DÉFIS:
**a)** Dans le texte sur le secret des affaires, réécris le passage compris entre « En novembre 2014, Antoine » et « les attendait [1]. », bornes incluses, en mettant « PwC » à la place de « PricewaterhouseCoopers ».
**b)** D'après le texte sur le secret des affaires, de quoi Antoine Deltour et Edouard Perrin sont-ils accusés aujourd'hui ?
**c)** Prolonge le texte sur le secret des affaires à partir de sa dernière phrase.

Lanceurs d’alerte, journalistes, chercheurs, syndicalistes, salariés, citoyens... la directive sur la « protection des secrets d’affaires » menace la démocratie.
En novembre 2014, Antoine Deltour, un employé du cabinet d’audit international PricewaterhouseCoopers, a transmis au journaliste français Edouard Perrin des secrets financiers parmi les plus scandaleux de l’Histoire. En se lançant dans ces révélations, ils ne se doutait pas de ce qui les attendait [1].
Ils ont révélé des montages fiscaux secrets au Luxembourg qui permettent aux multinationales comme Amazon de ne payer presque aucun impôt dans l’Union européenne. Ce sont des milliards d’euros qui s’envolent. Et pourtant, aujourd’hui, ils sont accusés de « violation du secret des affaires » [2].

DONNÉES FOURNIES:
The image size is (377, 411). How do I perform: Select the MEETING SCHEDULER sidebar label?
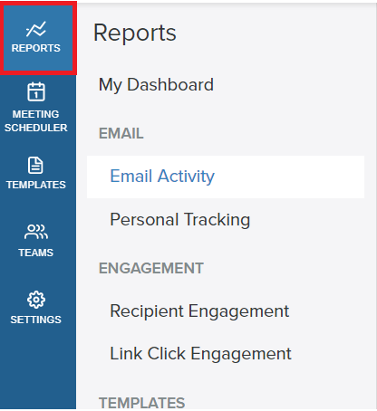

RÉSULTATS DES TÂCHES:
**a)**
En novembre 2014, Antoine Deltour, un employé du cabinet d’audit international PwC, a transmis au journaliste français Edouard Perrin des secrets financiers parmi les plus scandaleux de l’Histoire. En se lançant dans ces révélations, ils ne se doutait pas de ce qui les attendait [1].

**b)** De « violation du secret des affaires ».

**c)**
Pour son courage, Antoine a reçu en 2015 le prix du citoyen européen décerné par le Parlement européen. Mais en avril, quelques jours avant son procès, le Parlement européen votera sur une nouvelle directive qui pourrait réduire au silence les lanceurs d’alerte et journalistes comme eux. La sanction probable : des amendes colossales assorties d’une peine de prison.
Cette bataille ne sera pas facile : les multinationales mènent un lobbying acharné depuis des années pour obtenir cette directive, mais le grand public n’en sait presque rien. Il n’est aujourd’hui plus possible de changer le texte. Nous devons demander aux députés européens de rejeter le texte en bloc.
Le petit nom de ce texte ? « Directive sur la protection du secret des affaires » [3]. Mais la définition du secret des affaires qu’il prévoit est tellement large que presque toutes les informations internes à une société peuvent y correspondre. Cela mettra en danger toute personne qui révèle ces renseignements sans le consentement de l’entreprise [4].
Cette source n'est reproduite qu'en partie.